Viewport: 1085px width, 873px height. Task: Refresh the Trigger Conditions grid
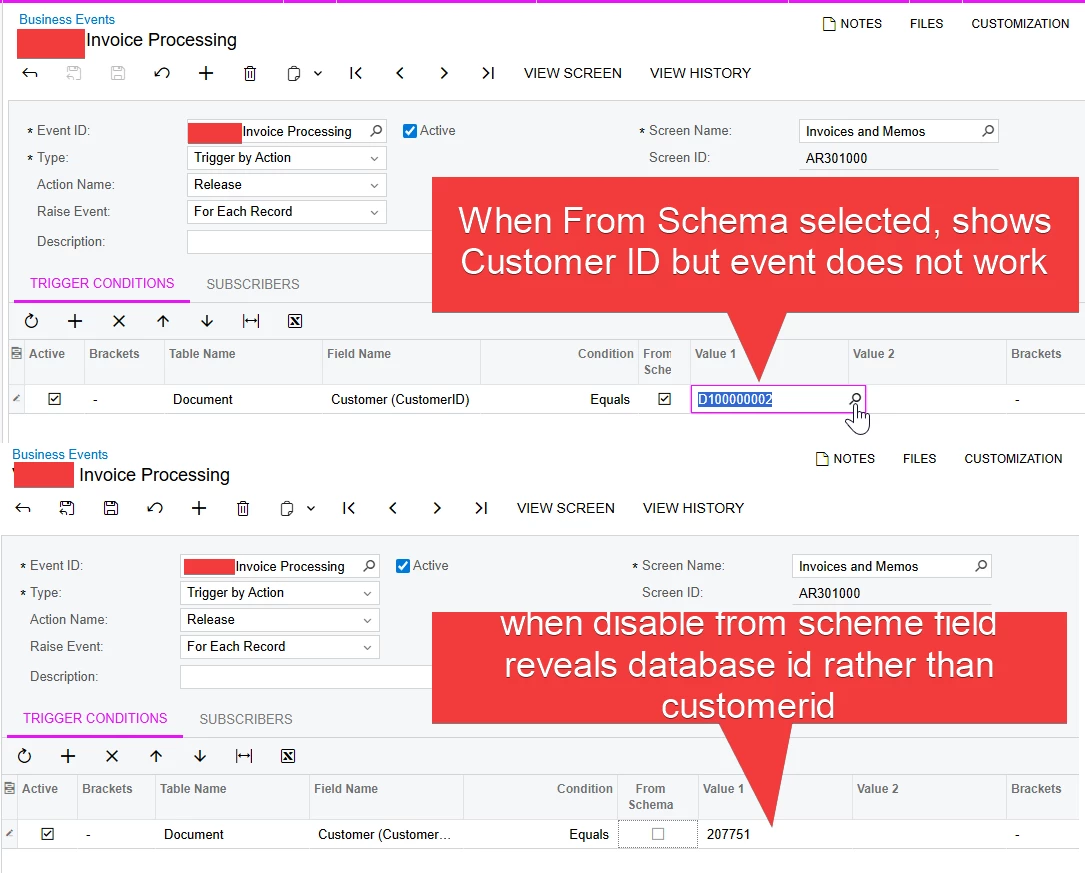[x=31, y=321]
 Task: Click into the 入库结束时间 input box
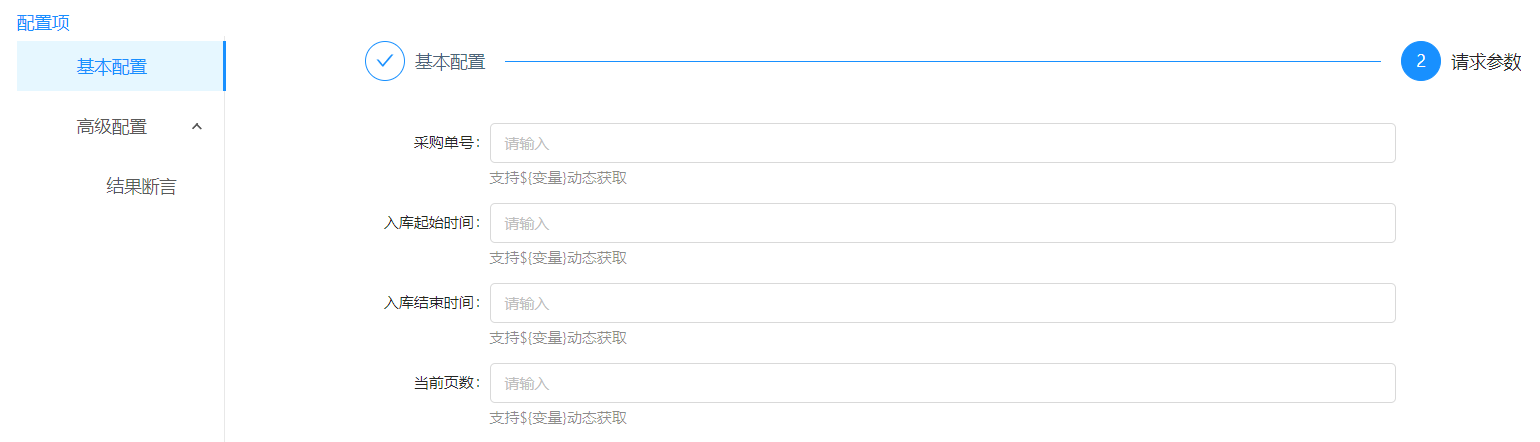(x=942, y=303)
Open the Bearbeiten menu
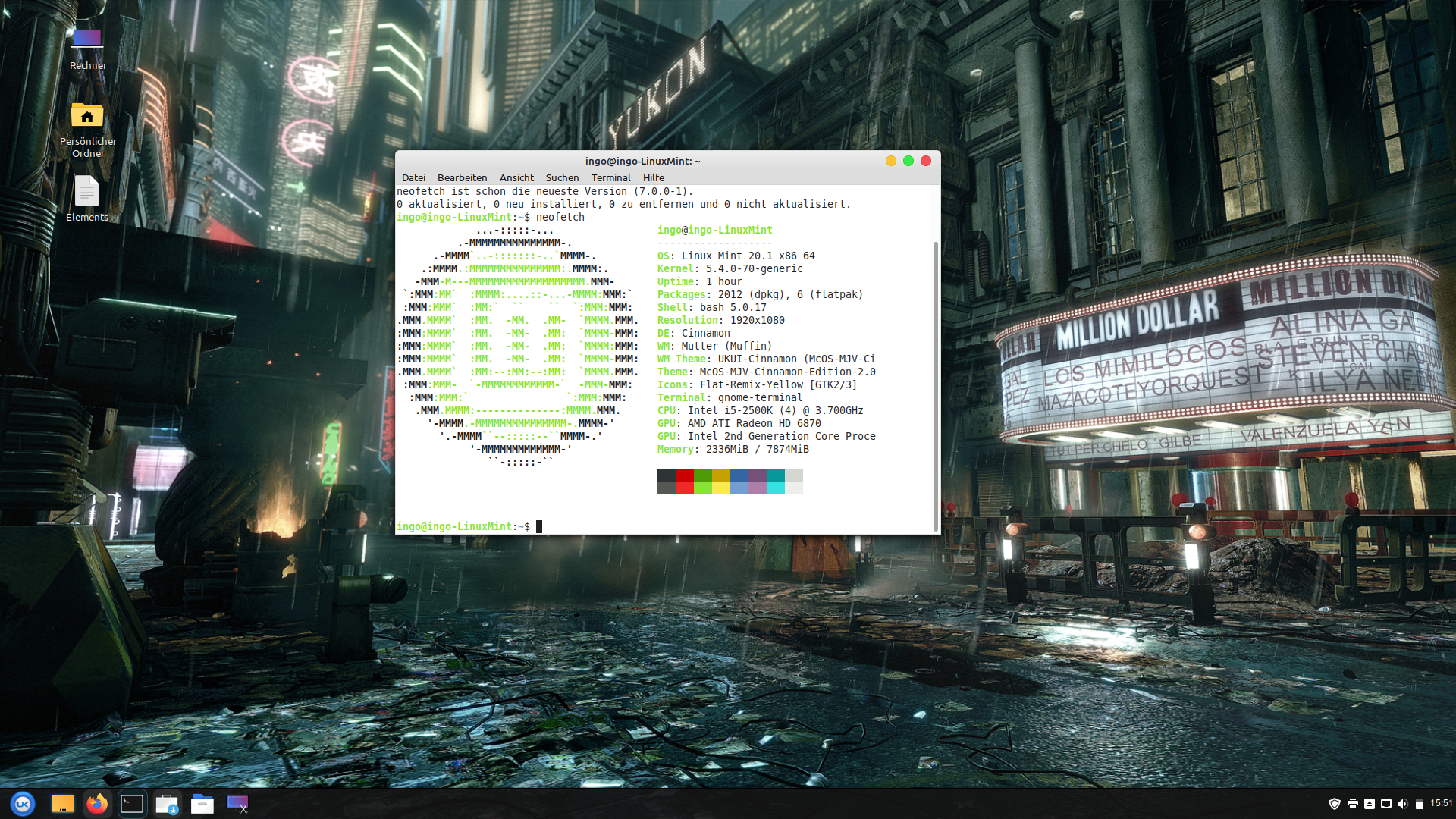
····················
## PROBLEM REQUIREMENTS
List every line of the material above as a numbered list. Skip blank lines and omit the pictures.

## PROBLEM SOLUTION
1. Viewport: 1085px width, 873px height. Task: Refresh the Trigger Conditions grid
2. [x=31, y=321]
3.  Task: Click into the 入库结束时间 input box
4. (x=942, y=303)
5. Open the Bearbeiten menu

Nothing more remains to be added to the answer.